Au Comité du Travail et de Défense de Pétrograd.
Au président Zinoviev.
Garder maintenant le silence est impossible et même criminel. Les événements qui viennent de se produire nous obligent, comme anarchistes, à parler franchement et à préciser notre attitude devant la situation actuelle.
L’esprit de mécontentement et d’inquiétude chez les ouvriers et les marins est le résultat de faits qui exigent la plus sérieuse attention. Le froid et la faim ont engendré le mécontentement ; l’absence de la moindre possibilité de discussion et de critique oblige les marins et les ouvriers à déclarer formellement leurs griefs.
Les bandes de gardes-blancs voudront et pourront exploiter ce mécontentement dans leur propre intérêt de classe. Se cachant derrière les marins, ils réclament l’Assemblée constituante, le commerce libre et autres avantages du même genre.

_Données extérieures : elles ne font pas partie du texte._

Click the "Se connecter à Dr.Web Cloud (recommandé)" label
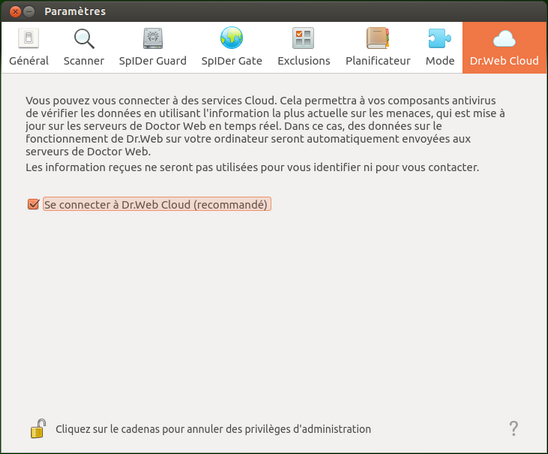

Nous, anarchistes, avons fait connaître depuis longtemps le fond trompeur de ces revendications, et nous déclarons devant tous que nous lutterons les armes à la main contre toute tentative contre-révolutionnaire, avec tous les amis de la Révolution Sociale et aux côtés des bolcheviks.
En ce qui concerne le conflit entre le gouvernement soviétique et les ouvriers et marins, nous sommes d’avis qu’il devrait être liquidé non par les armes, mais au moyen d’un accord révolutionnaire fraternel, dans un esprit de camaraderie. Recourir à l’effusion de sang de la part du gouvernement soviétique, dans la situation actuelle, n’intimiderait ni ne pacifierait les ouvriers ; au contraire, cela servirait seulement à augmenter la crise et à renforcer les œuvres de l’Entente et de la contre-révolution
Et, ce qui est le plus important, l’emploi de la force par le gouvernement ouvrier et paysan contre des ouvriers et paysans provoquera une répercussion désastreuse sur le mouvement révolutionnaire international. Il en résultera un dommage incalculable pour la Révolution Sociale.

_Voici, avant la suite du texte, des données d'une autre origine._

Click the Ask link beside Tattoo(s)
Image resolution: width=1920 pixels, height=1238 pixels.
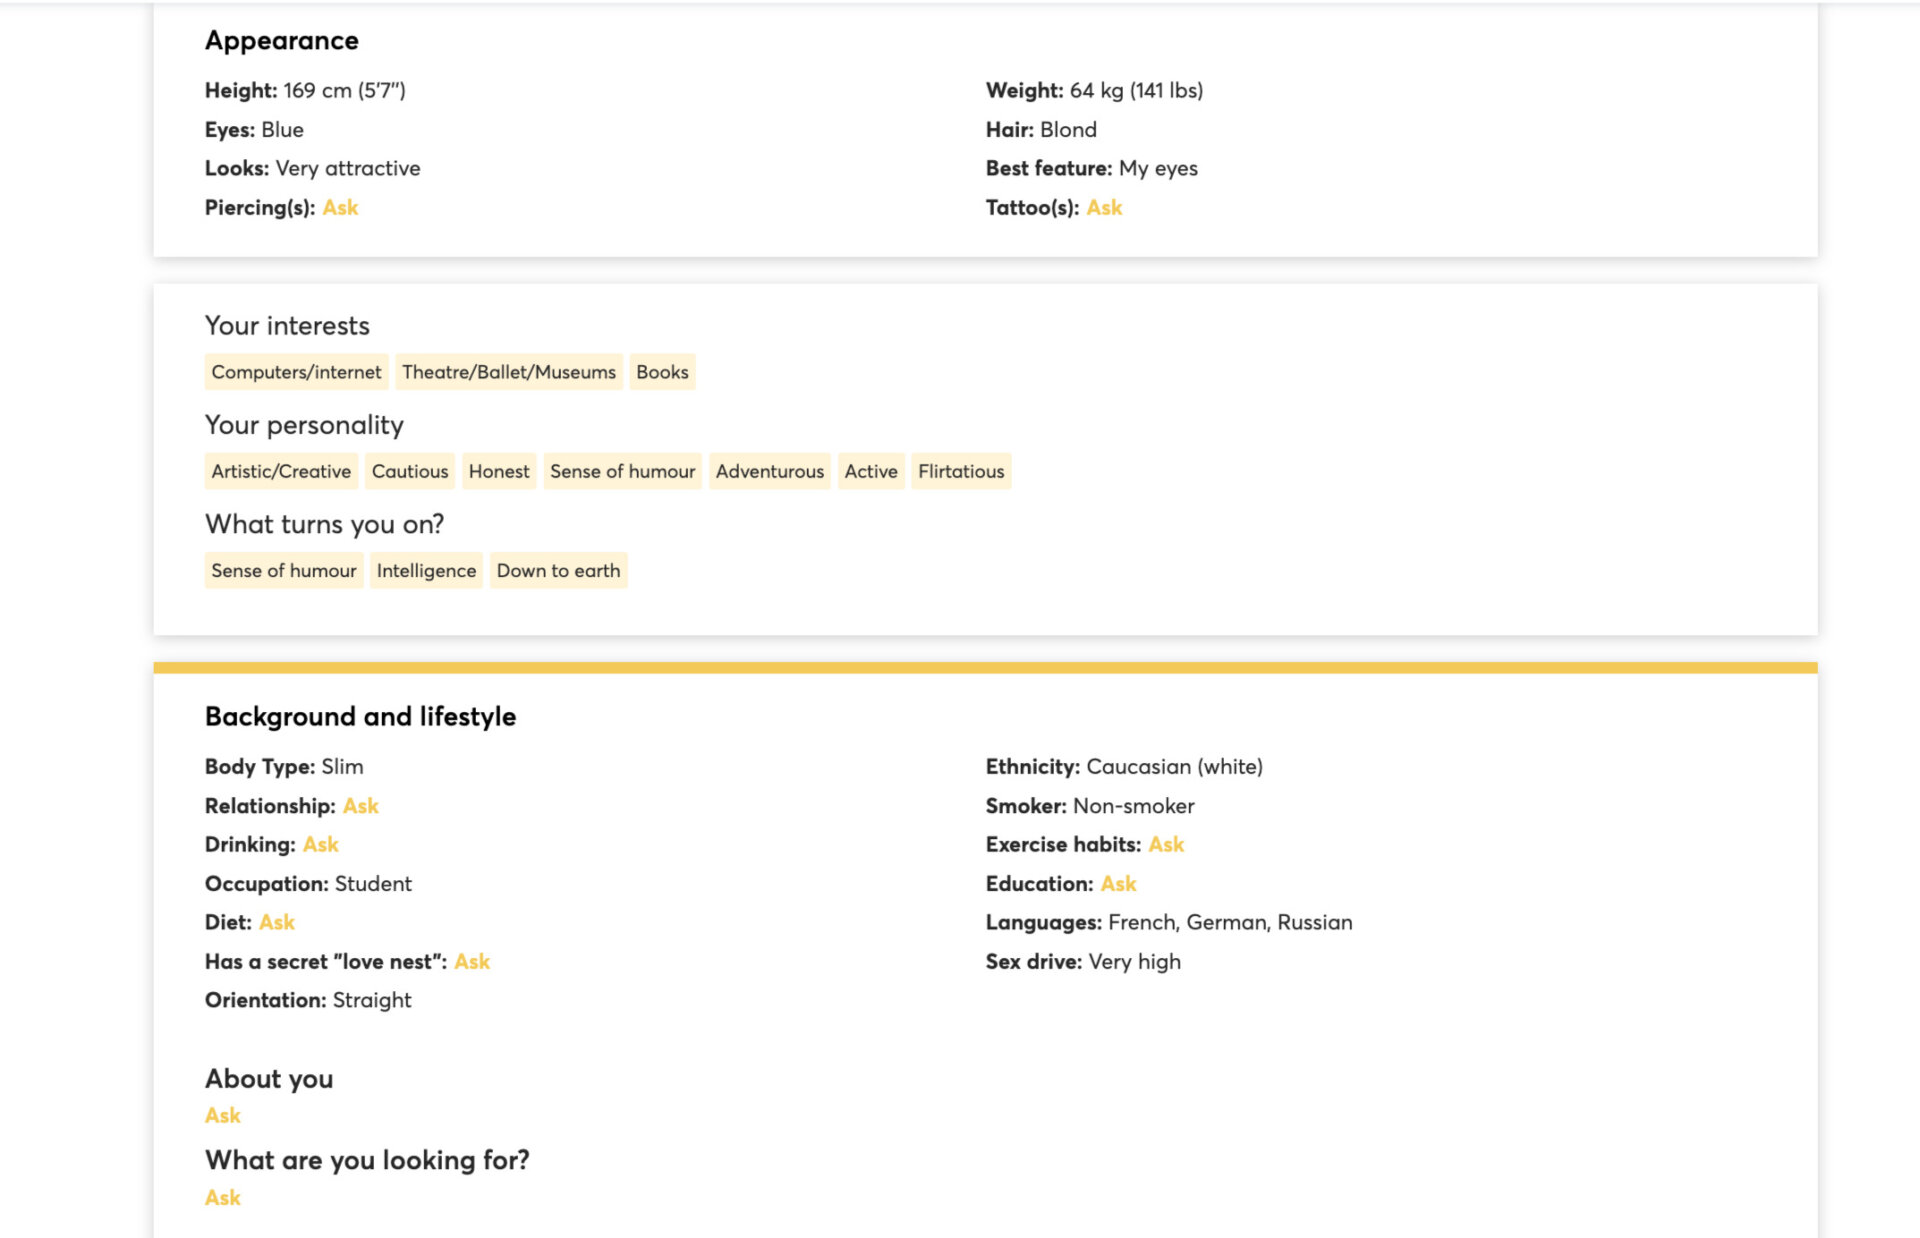1104,208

Camarades bolcheviks, réfléchissez avant qu il soit trop tard ! Vous êtes à la veille de faire le pas décisif.
Nous vous soumettons la proposition suivante : élire une commission de cinq membres comprenant des anarchistes. Cette commission ira à Cronstadt pour résoudre le conflit par des moyens pacifiques. Dans la situation présente, c’est la méthode la plus radicale. Elle aura une importance révolutionnaire internationale.
Signé : Alexandre Berkman, Emma Goldman, Perkus, Pétrovsky — Pétrograd, le 5 mars 1921.